— RECORDS FOR THIS EXERCISE —
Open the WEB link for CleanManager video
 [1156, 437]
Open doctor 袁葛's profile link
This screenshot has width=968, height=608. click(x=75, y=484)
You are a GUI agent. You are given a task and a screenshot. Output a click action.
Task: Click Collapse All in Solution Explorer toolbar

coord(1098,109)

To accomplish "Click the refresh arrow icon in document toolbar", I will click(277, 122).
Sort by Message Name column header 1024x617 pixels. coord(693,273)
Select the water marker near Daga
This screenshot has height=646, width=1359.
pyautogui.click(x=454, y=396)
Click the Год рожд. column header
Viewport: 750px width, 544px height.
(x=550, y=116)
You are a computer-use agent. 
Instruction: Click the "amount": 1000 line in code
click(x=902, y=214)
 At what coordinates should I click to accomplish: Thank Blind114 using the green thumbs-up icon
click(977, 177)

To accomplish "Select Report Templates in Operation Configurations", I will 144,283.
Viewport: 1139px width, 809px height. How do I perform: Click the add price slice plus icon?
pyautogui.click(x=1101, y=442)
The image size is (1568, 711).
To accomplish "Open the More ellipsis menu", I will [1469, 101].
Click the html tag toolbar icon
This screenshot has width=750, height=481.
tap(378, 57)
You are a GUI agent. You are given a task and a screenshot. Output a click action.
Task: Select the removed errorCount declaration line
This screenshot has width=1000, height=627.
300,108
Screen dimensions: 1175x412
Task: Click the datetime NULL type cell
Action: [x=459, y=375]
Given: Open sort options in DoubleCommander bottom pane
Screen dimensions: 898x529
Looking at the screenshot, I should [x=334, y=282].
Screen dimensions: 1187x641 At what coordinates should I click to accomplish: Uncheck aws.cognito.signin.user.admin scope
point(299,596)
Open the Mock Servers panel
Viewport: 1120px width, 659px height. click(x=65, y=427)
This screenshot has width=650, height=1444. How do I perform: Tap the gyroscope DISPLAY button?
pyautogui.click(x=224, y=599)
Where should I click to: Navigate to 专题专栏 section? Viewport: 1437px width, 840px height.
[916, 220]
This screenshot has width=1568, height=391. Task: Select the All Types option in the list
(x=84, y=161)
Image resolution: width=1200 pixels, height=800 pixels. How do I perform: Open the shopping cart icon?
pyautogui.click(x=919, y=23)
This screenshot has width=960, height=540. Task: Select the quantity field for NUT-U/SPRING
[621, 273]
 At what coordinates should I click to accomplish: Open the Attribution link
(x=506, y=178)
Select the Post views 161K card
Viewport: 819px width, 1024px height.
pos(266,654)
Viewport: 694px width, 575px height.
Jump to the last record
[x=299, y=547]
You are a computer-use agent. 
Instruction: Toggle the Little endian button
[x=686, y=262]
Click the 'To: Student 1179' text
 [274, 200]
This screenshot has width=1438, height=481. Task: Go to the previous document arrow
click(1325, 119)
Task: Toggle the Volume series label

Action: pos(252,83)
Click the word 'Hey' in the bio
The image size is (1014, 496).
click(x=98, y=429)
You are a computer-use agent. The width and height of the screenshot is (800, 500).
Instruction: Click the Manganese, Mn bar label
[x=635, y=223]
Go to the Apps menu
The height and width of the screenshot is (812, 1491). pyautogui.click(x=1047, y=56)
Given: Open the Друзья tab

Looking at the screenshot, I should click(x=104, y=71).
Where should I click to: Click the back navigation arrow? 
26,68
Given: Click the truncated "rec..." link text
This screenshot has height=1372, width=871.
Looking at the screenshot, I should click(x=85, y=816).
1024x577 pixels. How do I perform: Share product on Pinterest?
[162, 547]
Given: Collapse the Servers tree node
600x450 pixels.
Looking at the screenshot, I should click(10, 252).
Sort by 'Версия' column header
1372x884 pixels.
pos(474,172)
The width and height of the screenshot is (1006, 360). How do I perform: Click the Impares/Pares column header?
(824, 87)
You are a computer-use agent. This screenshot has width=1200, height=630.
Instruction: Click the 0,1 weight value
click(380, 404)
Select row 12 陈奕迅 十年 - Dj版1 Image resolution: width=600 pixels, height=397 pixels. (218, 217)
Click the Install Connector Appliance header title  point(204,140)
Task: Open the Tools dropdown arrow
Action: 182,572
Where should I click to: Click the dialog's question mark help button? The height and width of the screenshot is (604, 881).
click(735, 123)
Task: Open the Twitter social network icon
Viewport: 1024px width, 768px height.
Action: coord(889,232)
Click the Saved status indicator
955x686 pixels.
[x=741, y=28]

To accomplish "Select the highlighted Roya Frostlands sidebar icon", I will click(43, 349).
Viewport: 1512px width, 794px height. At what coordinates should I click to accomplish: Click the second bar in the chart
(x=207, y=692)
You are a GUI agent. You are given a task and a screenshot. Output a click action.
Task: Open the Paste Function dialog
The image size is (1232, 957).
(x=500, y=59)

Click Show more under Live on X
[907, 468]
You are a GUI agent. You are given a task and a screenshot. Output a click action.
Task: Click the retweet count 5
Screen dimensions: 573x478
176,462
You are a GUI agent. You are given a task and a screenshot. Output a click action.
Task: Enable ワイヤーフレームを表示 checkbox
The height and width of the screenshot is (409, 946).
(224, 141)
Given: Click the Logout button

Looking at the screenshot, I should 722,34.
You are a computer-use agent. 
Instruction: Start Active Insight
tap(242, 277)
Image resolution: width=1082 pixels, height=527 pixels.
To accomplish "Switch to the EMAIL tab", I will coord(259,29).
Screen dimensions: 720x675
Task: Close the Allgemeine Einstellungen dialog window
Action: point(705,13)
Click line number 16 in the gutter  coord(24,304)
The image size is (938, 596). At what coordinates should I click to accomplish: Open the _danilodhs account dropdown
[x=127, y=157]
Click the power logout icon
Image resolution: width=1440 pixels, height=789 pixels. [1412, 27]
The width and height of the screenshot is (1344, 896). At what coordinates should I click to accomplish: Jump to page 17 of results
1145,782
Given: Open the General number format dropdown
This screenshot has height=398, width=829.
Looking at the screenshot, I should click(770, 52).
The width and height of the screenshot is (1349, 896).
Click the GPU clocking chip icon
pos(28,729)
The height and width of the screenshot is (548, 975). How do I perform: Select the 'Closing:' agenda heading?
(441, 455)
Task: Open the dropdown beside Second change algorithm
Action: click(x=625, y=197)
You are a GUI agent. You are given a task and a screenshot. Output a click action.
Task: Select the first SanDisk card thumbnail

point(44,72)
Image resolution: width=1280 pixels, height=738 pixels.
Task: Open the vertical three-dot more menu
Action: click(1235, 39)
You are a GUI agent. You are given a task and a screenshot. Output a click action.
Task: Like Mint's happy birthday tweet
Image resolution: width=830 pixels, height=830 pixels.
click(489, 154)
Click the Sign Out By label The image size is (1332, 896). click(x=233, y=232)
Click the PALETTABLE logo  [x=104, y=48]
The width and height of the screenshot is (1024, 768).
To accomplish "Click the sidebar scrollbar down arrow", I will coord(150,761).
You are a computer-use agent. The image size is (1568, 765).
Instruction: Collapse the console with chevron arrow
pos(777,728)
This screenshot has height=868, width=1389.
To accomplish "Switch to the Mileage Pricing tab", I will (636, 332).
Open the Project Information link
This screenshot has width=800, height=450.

— WORK ITEM —
Go through the entries and return each line where the word "number" appears.

— TASK RESULT —
Click line number 16 in the gutter  coord(24,304)
Given: Open the General number format dropdown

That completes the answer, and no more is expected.